NEW DELHI ? India's federal Cabinet has approved legislation to create an anti-corruption watchdog, but a prominent activist who has campaigned against graft said Wednesday that he is not satisfied with the bill.
Activist Anna Hazare said the proposed bill was only an attempt to "fool" the people. He said he would start a three-day fast from Dec. 27 to protest the fact that government hadn't accepted his version of the legislation. He also urged his supporters to court arrest after his fast.
Hazare, who claims inspiration from Mohandas K. Gandhi, has called his protest against corruption the second freedom struggle and has fasted three times already to garner support for his demands.
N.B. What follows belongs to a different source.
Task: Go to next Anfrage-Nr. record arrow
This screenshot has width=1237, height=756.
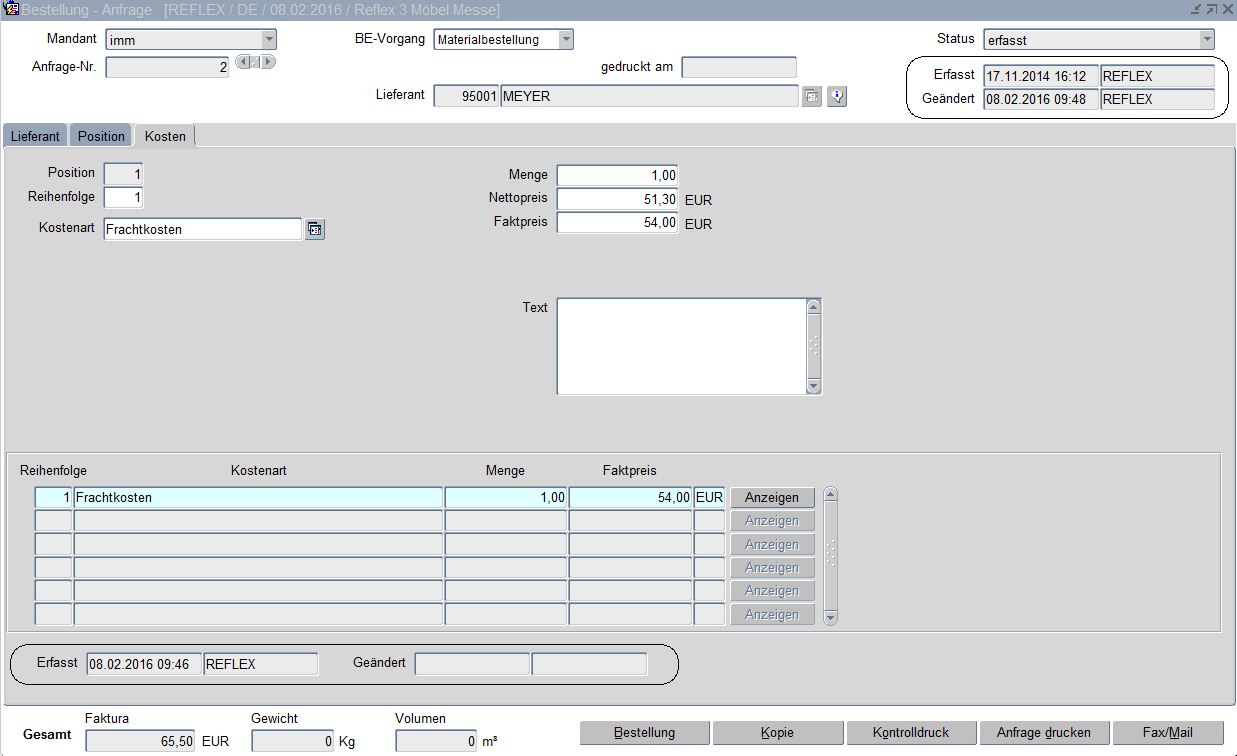Action: (268, 62)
He started with a five-day fast in April after which the government invited members of his team to help draft the legislation. In August, he fasted for 12 days to force Parliament to pass his sweeping proposal to create a powerful watchdog to police everyone from the prime minister to the lowest village bureaucrat. He also held a daylong fast earlier in December.
The government's version of the law was approved late Tuesday night and the bill is expected to be presented in Parliament on Thursday. Few details of the proposed legislation were immediately available.
Hazare said the exclusion of the country's top investigative agency from the purview of the proposed corruption watchdog weakened the legislation. Keeping the Central Bureau of Investigation under the supervision of the ombudsman had been one of Hazare's key demands.
Hazare's campaign has drawn tens of thousands of people in a country where corruption is rampant and top officials are regularly embroiled in scandals even as hundreds of millions of people are trapped in poverty.
But critics say his populist campaign attempts to vilify all politicians and hold elected officials hostage.